Then the new population is generated; set P = NewP, G = G + 1; return to Step 4. Step 10 . — Get the optimal neural network structure, and the iteration of genetic algorithm is terminated, selleck chemicals llc which means the optimizing stopped. Step 11 . — The new neural network’s weight learning is not sufficient, so use LMS method to further learn the weights. End of the algorithm. The significance of establishing new model is that to optimize neural network structure, to determine the number of hidden layer neurons and the center of the basis function, to optimize the connection weight and threshold, in order to improve the training speed and convergence, to save network running time, and then to improve
the operating efficiency of network and the ability of dealing with problems. 4. Experiment In order to verify the validity of the new algorithm,
we use several algorithms for comparison.
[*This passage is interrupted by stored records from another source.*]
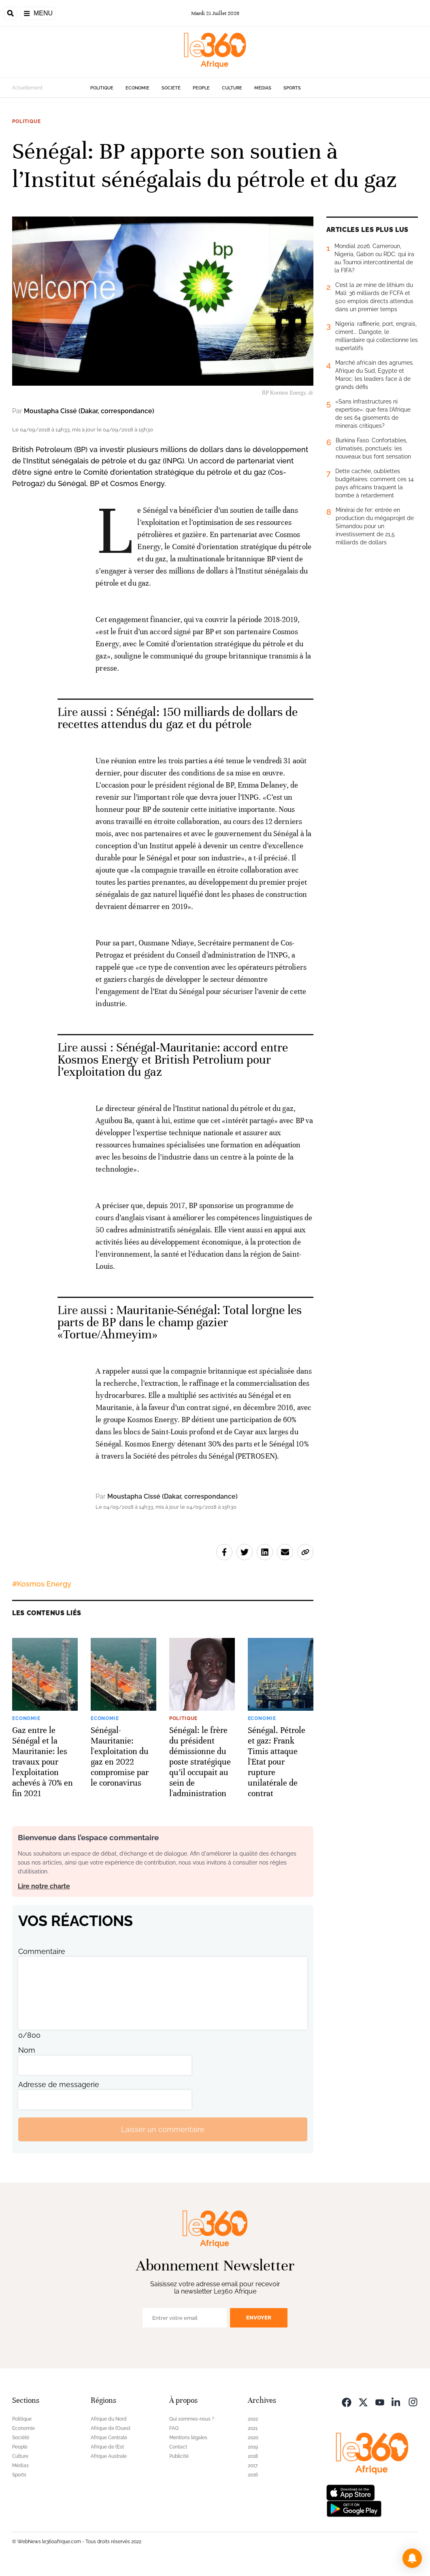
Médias (262, 88)
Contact (178, 2447)
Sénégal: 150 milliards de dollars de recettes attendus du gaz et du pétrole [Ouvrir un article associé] (177, 718)
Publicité (179, 2456)
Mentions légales (188, 2437)
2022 (253, 2419)
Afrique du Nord (109, 2419)
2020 (253, 2437)
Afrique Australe (109, 2456)
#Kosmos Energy (41, 1584)
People (201, 88)
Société (171, 88)
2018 (253, 2456)
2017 (253, 2465)
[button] (412, 2558)
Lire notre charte (44, 1886)
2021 (253, 2428)
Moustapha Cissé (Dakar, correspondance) (89, 411)
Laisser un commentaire (162, 2129)
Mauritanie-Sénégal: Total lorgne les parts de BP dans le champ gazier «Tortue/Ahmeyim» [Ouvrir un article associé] (179, 1322)
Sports (292, 88)
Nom (26, 2050)
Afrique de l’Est (107, 2447)
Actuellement (27, 88)
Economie (137, 88)
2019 (253, 2447)
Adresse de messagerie (58, 2084)
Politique (101, 88)
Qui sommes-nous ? (191, 2419)
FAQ (174, 2428)
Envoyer (258, 2318)
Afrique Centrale (109, 2437)
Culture (232, 88)
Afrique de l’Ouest (110, 2428)
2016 (253, 2475)
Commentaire (41, 1951)
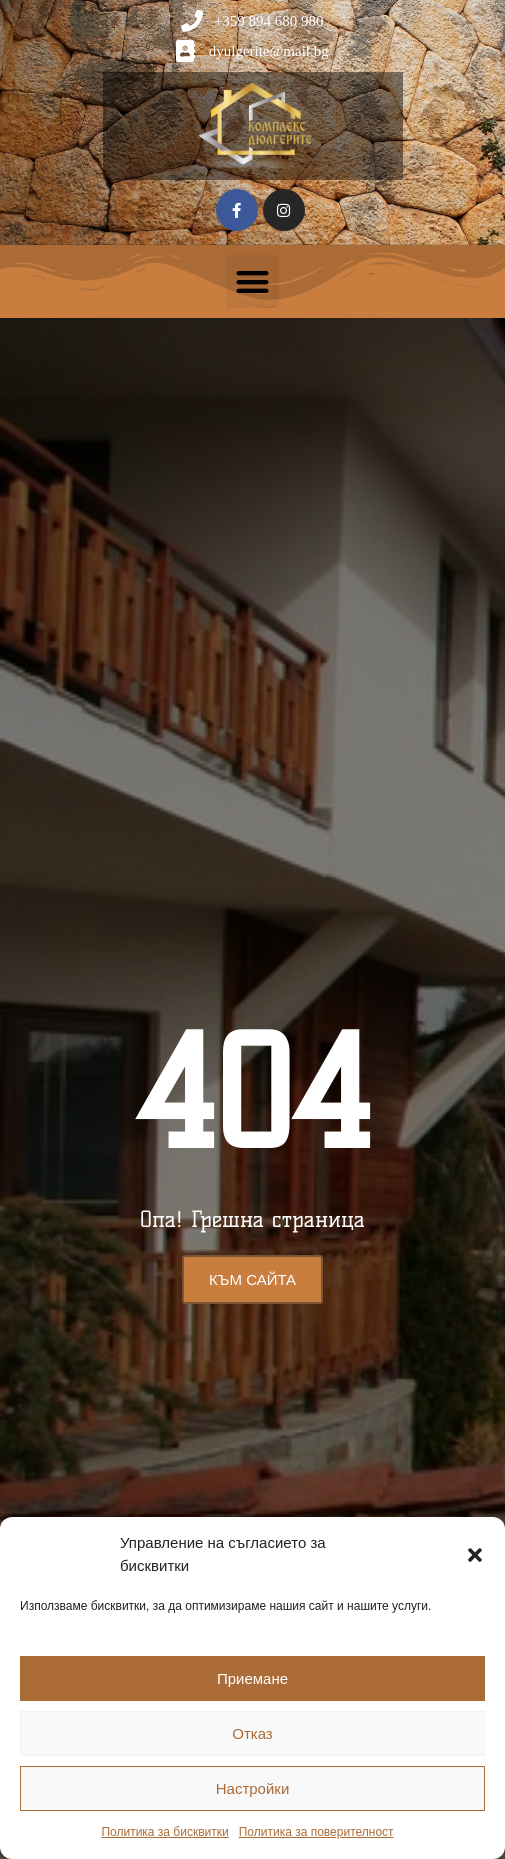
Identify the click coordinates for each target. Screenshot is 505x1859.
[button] (475, 1555)
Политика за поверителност (316, 1832)
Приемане (252, 1678)
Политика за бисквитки (164, 1832)
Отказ (252, 1733)
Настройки (253, 1788)
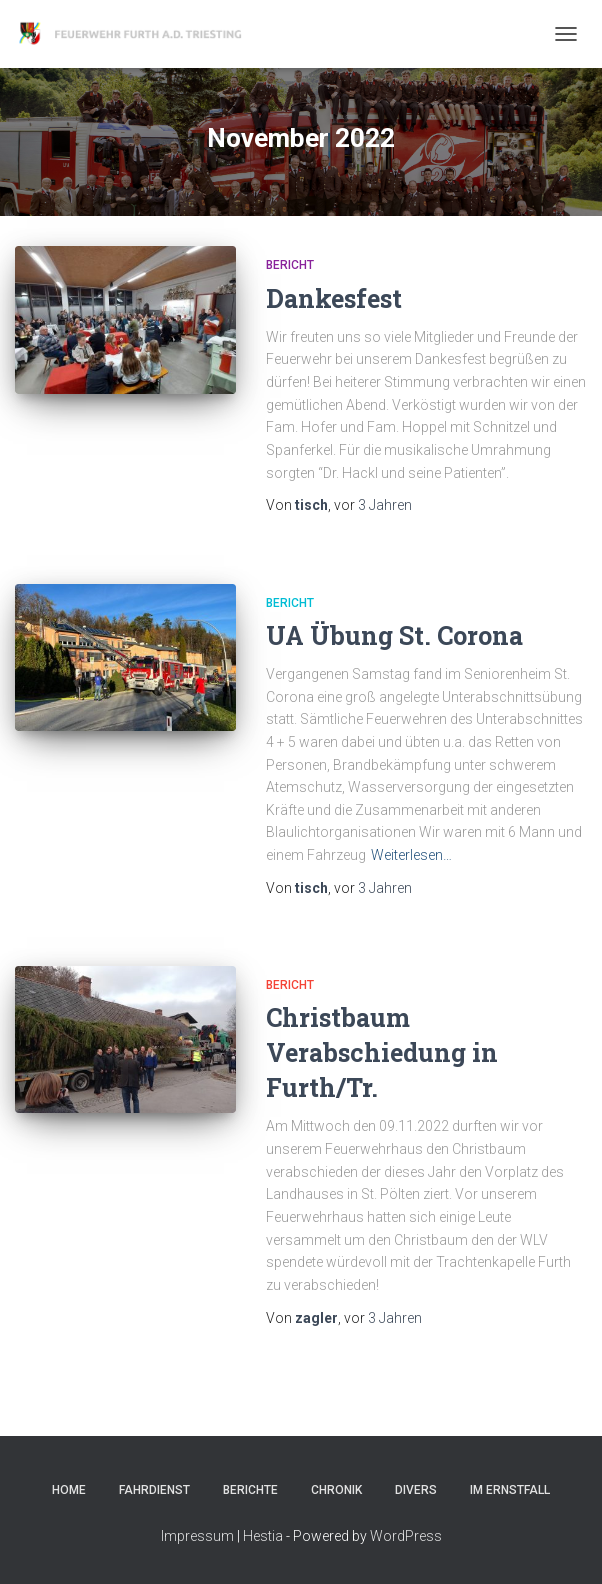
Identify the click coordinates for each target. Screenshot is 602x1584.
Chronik (336, 1490)
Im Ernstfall (510, 1490)
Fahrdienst (154, 1490)
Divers (416, 1490)
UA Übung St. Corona (394, 635)
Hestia (263, 1536)
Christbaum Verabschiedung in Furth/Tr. (382, 1052)
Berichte (250, 1490)
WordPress (406, 1536)
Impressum (197, 1536)
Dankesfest (334, 298)
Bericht (290, 265)
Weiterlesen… (411, 855)
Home (69, 1490)
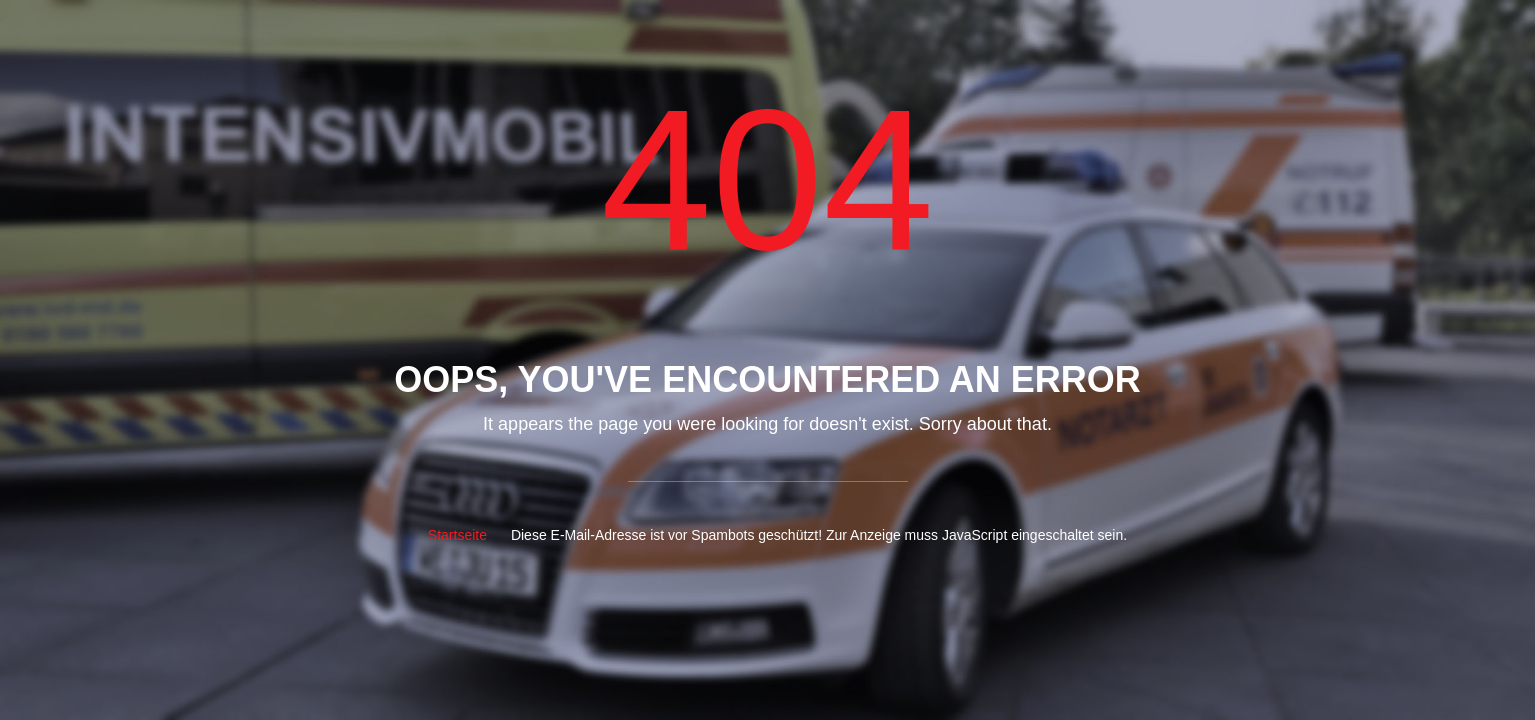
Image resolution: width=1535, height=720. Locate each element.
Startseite (457, 535)
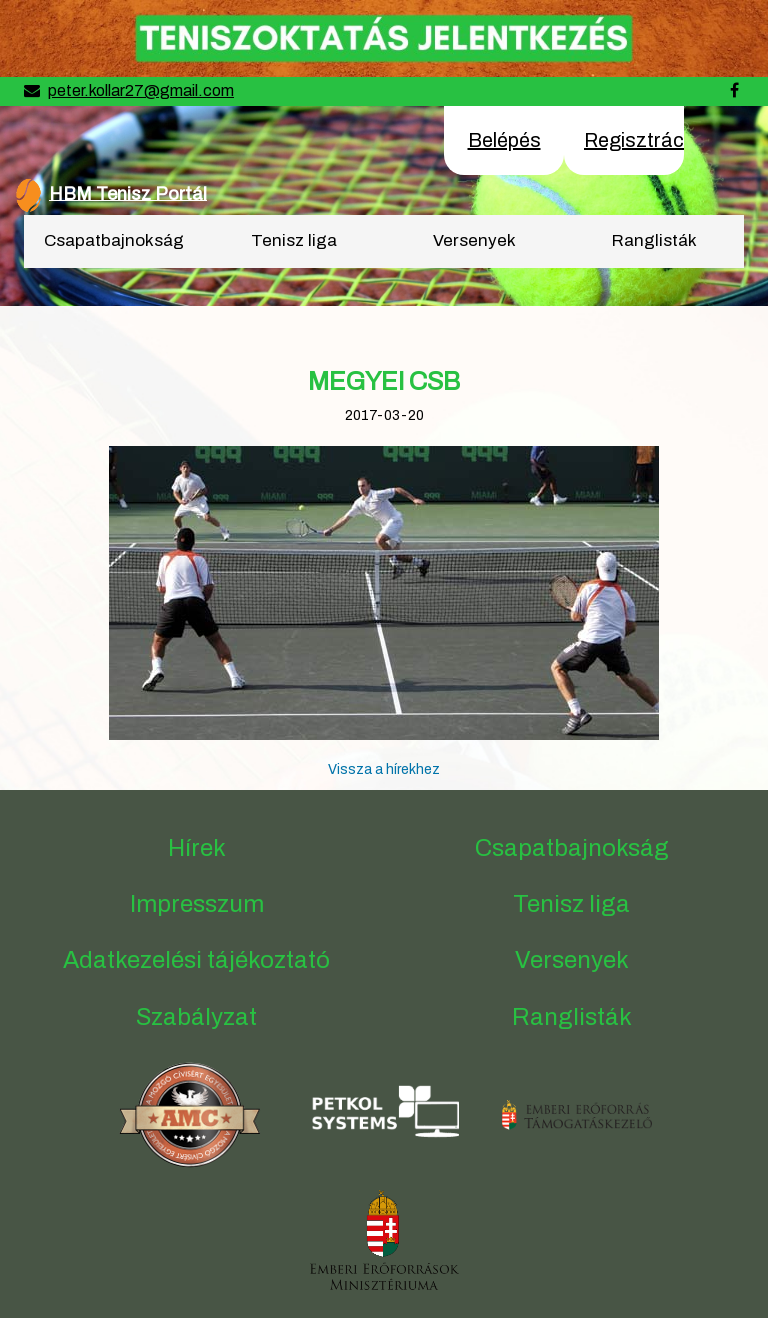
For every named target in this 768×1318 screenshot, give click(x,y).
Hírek (197, 848)
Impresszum (197, 904)
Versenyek (474, 240)
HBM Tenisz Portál (128, 193)
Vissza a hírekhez (384, 769)
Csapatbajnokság (114, 240)
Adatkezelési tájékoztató (196, 960)
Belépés (504, 140)
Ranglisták (654, 240)
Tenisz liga (294, 240)
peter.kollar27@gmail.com (141, 90)
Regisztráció (642, 140)
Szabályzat (196, 1017)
And mark every algorithm as follows. The classical RBF algorithm, with least mean square (LMS) method to solve the weights from the hidden layer to output layer, is denoted by RBF. Use GA to optimize the network structure and weights of the RBF algorithm simultaneously; denote GA-RBF. Then use LMS method for weights further learning; get the algorithm; denote GA-RBF-L. Use training sample to train each algorithm and test by simulation sample. And then get six measurement indexes: training success rate, training error, test error, classification accuracy rate, number of hidden neurons, and operation time, so that we can measure the merits of the algorithm. 4.1. Test Preparation By using LMS
method to further learn the weights, the maximum number of iterations is 3,000, the learning rate is 0.1; the maximum size of the neural network is 90. The maximum number of GA iterations is 600, the population size is 50, the crossover rate is 0.9, and the mutation rate is 0.01. We use the C++ and Matlab for hybrid programming. In order to better illustrate the validity of new algorithm, we use two UCI data sets for testing; one data set is waveform database generator (V2) [17], and the other data is wine data set [18]. The experiments are run on Intel Core2 Duo CPU E7300 2.66GHz, RAM 1.99GB. 4.2. Test 1 The waveform database generator (V2) data set has 5000 samples, and each sample Cilengitide has 40 features, which is used in waveform classification. In this paper, we select the front 600 samples to test, among 500 as training samples, the remaining 100 as the simulation samples. Every algorithm repeats the test 50 times and then records the best ones’ result. The results of each algorithm are listed in Table 1. Table 1 The comparison of the performance of each algorithm for waveform database. 4.3. Test 2 In order to further verify the validity of new algorithm, we use another UCI standard data set to test and also verify the generalization ability. The wine data set has 178 samples, 13 features, and 3 classes.